SimPlot representation of the proposed crossover regions for clinical isolates D83s (A), F38nl (B), and Ja41nl (C). The vertical lines in panels 2 and 3 correspond to the approximate breakpoint, while the nucleotide positions at the bottom of each figure correspond to alignment positions of the region analyzed. The genomic regions shown are from rs2 to ompA for isolate D83s, from rs2 to ompA for isolate F38nl, and from rs2 to the IGR upstream of ompA for isolate Ja41nl (panels 1). The number of informative sites shared by the recombinant sequence (black) and the parental sequence from which the mosaic is likely derived (red, green, or blue) are shown. Informative sites and supporting four-member trees were determined for each region bounded by a breakpoint (panels 2). SimPlot analysis depicting the similarity of the recombinant sequences (query) to their respective parental reference strains in a 100-bp window with a step size of 10 bp (panels 3). BootScanning analysis showing the phylogenetic relatedness between these sequences (panels 4). Neighbor-joining (NJ) trees constructed for each region bounded by a breakpoint. NJ trees based on the Kimura 2-parameter model and BootScan confidence levels were calculated for 1,000 replicates.

These data further support the same two hot spots for clinical recombination identified in our previous work (17). Clinical strains D83s, D84s, and F38nl had a similar hot spot for recombination in the rs2 and IGR (between rs2 and ompA) genomic regions. In addition, clinical strains F38nl, Ja26s, Ja41nl, and Ja47nl had the same hot spot in the IGR (between rs2 and ompA) and ompA regions.

Similar calculations were performed for the in vitro-derived sequences (data not shown). The nucleotide ranges within which the breakpoints occurred are shown in Table 2, and a graphical representation of the mosaics of the in vitro recombinants is shown in Fig. 3 based on sequence alignments.

Table 2.

Genomic crossover regions and specific breakpoints for in vitro and clinical recombinants^f

^aSixteen recombinant clones resulting from in vitro LGT (10).

^bClone sequences were retrieved from the GenBank database under the following accession numbers for the indicated genes: EU104987 to EU105002 for gyrA, EU105003 to EU105018 for gyrB, EU105019 to EU105034 for incA, EU105035 to EU105050 for murA, EU105051 to EU105066 for ompA, EU105067 to EU105082 for pmpC, EU105083 to EU105098 for recF, EU105099 to EU105114 for ribF, EU105115 to EU105130 for rpoB, and EU105131 to EU105146 for trpA. For the clinical strains, the identification number (ID no) is shown.
----------------------------------------
CHECK YOUR UNDERSTANDING:
- a) Write out, word for word, the part of the passage on recombination breakpoints that opens with the words containing "Genomic crossover regions" and closes with "vitro LGT (10).".
- b) In the passage on recombination breakpoints, what window size and step size were used for the SimPlot similarity analysis?
- c) Continue the passage on recombination breakpoints from the point where it stops.
The records are taken from a source unrelated to the passage on recombination breakpoints.
----------------------------------------
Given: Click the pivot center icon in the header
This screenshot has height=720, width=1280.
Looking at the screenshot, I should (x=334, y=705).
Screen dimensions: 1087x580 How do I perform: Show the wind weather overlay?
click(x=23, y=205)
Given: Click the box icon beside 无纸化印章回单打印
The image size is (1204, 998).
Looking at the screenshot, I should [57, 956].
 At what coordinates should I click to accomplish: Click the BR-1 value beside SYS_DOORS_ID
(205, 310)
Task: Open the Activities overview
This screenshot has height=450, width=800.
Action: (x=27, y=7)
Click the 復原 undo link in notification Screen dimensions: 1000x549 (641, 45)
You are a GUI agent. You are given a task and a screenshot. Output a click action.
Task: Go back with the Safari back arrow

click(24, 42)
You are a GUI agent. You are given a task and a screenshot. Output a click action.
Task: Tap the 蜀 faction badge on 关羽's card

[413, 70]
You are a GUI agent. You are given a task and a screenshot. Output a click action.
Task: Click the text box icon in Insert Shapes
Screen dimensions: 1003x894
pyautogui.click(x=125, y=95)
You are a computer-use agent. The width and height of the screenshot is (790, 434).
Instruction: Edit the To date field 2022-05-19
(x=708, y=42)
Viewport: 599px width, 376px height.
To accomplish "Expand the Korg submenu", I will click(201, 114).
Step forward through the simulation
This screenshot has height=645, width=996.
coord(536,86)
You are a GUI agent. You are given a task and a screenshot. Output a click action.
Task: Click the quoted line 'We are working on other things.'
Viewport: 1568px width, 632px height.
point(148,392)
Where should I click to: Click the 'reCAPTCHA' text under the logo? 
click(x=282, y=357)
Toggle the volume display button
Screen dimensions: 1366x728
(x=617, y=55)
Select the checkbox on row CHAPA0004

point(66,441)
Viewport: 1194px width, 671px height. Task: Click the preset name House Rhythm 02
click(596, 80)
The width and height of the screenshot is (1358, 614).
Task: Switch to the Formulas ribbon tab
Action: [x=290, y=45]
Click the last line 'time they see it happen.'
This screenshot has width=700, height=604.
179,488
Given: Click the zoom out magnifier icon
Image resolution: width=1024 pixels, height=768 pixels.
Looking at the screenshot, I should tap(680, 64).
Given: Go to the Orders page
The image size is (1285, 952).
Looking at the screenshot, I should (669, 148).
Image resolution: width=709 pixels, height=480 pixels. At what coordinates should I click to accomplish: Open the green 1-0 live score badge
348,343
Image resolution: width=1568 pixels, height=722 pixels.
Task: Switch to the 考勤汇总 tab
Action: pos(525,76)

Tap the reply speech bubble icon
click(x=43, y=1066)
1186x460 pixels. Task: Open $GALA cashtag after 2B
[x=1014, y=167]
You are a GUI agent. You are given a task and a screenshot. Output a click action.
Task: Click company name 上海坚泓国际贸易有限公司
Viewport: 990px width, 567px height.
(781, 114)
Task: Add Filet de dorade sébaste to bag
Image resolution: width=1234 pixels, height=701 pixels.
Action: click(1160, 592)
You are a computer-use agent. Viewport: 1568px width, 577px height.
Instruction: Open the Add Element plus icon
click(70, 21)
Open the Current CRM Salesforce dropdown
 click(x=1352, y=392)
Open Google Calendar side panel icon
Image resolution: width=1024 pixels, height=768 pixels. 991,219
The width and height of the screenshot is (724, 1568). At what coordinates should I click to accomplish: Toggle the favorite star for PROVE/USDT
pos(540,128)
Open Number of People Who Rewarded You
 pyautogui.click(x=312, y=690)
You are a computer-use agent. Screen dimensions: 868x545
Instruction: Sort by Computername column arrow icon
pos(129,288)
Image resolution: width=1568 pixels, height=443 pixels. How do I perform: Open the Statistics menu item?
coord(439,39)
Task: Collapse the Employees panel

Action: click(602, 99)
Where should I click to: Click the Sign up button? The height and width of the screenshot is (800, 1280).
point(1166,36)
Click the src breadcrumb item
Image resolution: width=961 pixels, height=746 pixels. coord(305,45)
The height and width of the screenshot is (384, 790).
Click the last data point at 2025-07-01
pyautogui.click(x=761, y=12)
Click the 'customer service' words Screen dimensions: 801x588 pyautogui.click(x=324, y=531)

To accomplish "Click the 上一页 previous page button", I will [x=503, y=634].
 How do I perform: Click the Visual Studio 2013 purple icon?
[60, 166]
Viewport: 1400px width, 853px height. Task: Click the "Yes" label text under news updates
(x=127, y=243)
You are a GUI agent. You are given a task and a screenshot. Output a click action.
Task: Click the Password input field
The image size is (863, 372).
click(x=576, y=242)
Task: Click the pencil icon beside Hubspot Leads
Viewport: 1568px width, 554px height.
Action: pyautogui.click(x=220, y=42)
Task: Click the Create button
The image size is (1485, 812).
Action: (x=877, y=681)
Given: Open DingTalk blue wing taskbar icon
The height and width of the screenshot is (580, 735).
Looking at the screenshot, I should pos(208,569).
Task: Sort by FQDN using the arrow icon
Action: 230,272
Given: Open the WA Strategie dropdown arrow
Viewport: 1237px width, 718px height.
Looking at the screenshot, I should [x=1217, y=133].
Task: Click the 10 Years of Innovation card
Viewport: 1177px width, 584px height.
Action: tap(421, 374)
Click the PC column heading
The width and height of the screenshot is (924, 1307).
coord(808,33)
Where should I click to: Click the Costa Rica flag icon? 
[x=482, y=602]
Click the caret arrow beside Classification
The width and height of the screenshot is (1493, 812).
----------------------------------------
TASK-BY-TASK RESULTS:
- a)
Genomic crossover regions and specific breakpoints for in vitro and clinical recombinants^f

^aSixteen recombinant clones resulting from in vitro LGT (10).

- b) A 100-bp window with a step size of 10 bp.

- c)
^cNucleotide positions of crossover regions.

^dSpontaneous mutation occurring at nucleotide 1400.

^eSpontaneous mutation occurring at nucleotide 249.

^fThe source of the genes is indicated by color as follows: gray, strain D; olive green, strain Da; dark blue, strain E; pumpkin-brown, strain F; beige, strain I; yellow, strain Ia; purple, strain J; red-brown, strain Ja; white, strain L₁; light blue, strain L₂; and lavender, strain L₂b.

We also calculated the P values for strain selection at each gene, using the same test each time (two-tailed Fisher's exact test), comparing the strain of the gene with the combined nearest neighbors on each side. We found that trpA (start [P = 0.000001014] and end [P = 2.9 × 10⁻⁹]), gyrA (start [P = 4.3 × 10⁻¹⁰]), gyrB (start [P = 0.0000805]), rpoB (start [P = 4.3 × 10⁻¹⁰]), and ompA (P = 3.3 × 10⁻⁸) were statistically significant but not recF, ribF, incA, gyrA (nucleotide position 237), pmpC, or murA. In analyzing a gene in this case, start refers to the beginning of the gene; the end (i.e., end of the gene) would be used as the neighbor unless the end and start agreed, in which case the next gene with data is used.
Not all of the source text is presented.